> Directions for this task: Reproduce the records below line for line, omitting the pictures.

Information shown Start Marker

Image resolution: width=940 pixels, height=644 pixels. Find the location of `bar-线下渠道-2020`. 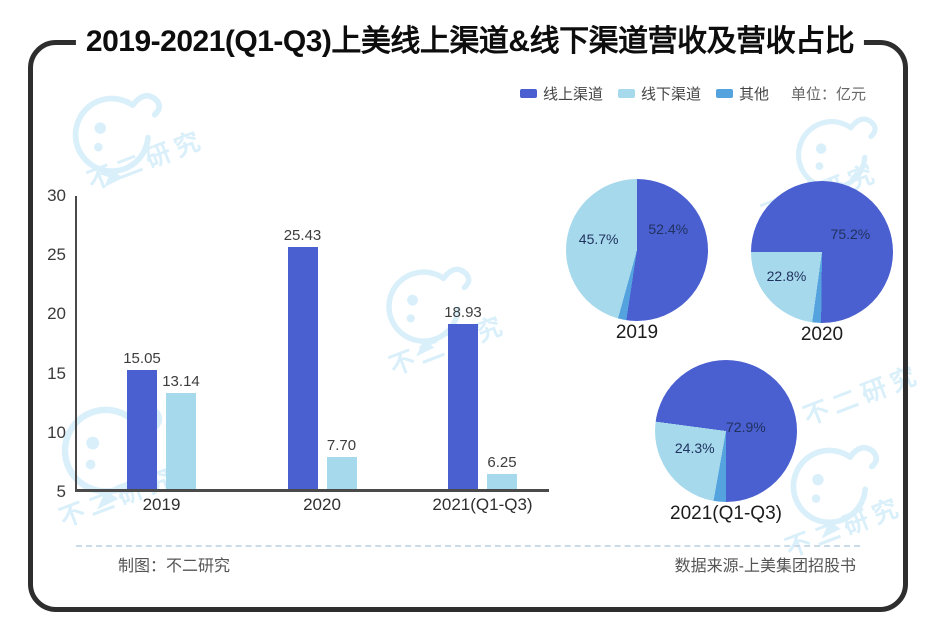

bar-线下渠道-2020 is located at coordinates (342, 473).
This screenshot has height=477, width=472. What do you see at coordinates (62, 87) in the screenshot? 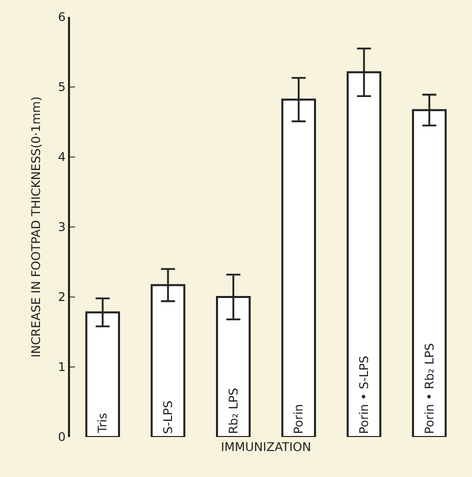
I see `y-tick-label: 5` at bounding box center [62, 87].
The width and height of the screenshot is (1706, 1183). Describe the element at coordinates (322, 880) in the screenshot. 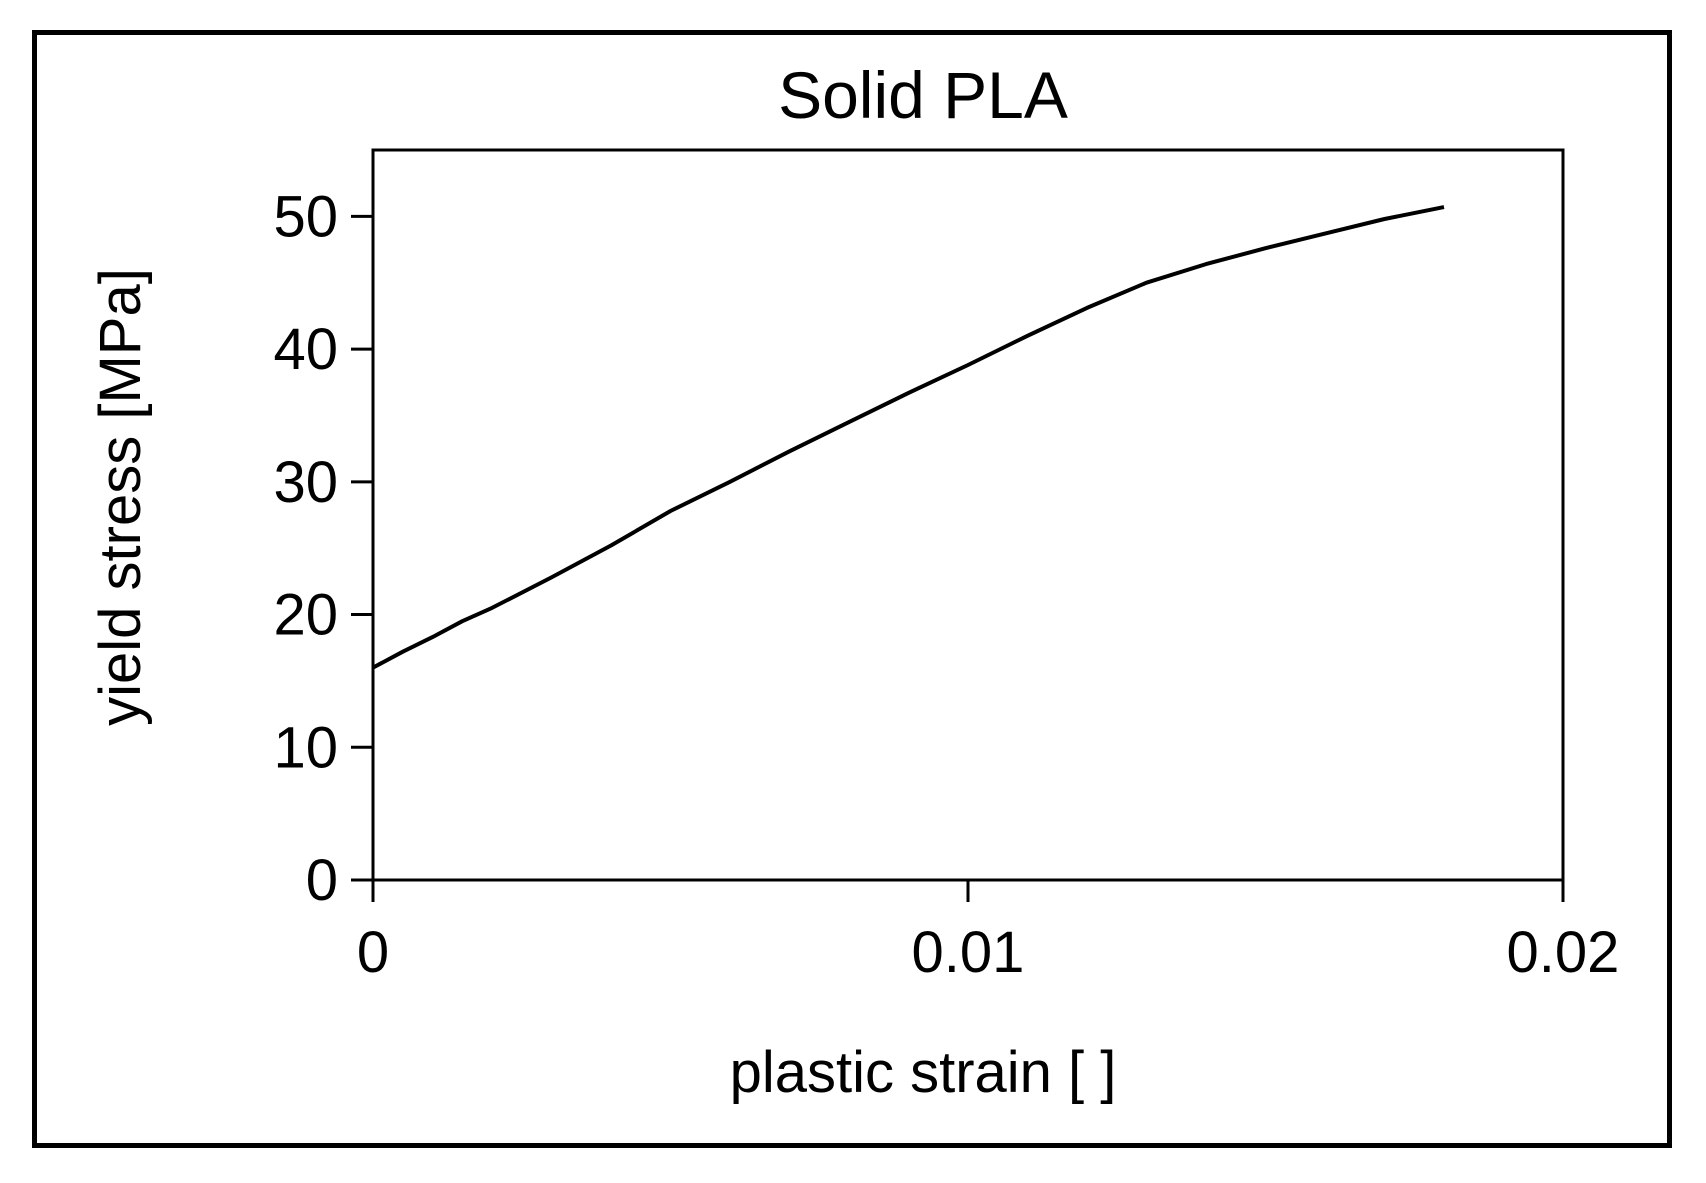

I see `y-tick-label: 0` at that location.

Information shown End Marker

> Task result:
Image resolution: width=940 pixels, height=644 pixels. Find the location of `bar-线下渠道-2020`. 

bar-线下渠道-2020 is located at coordinates (342, 473).
This screenshot has height=477, width=472. What do you see at coordinates (62, 87) in the screenshot? 
I see `y-tick-label: 5` at bounding box center [62, 87].
The width and height of the screenshot is (1706, 1183). Describe the element at coordinates (322, 880) in the screenshot. 

I see `y-tick-label: 0` at that location.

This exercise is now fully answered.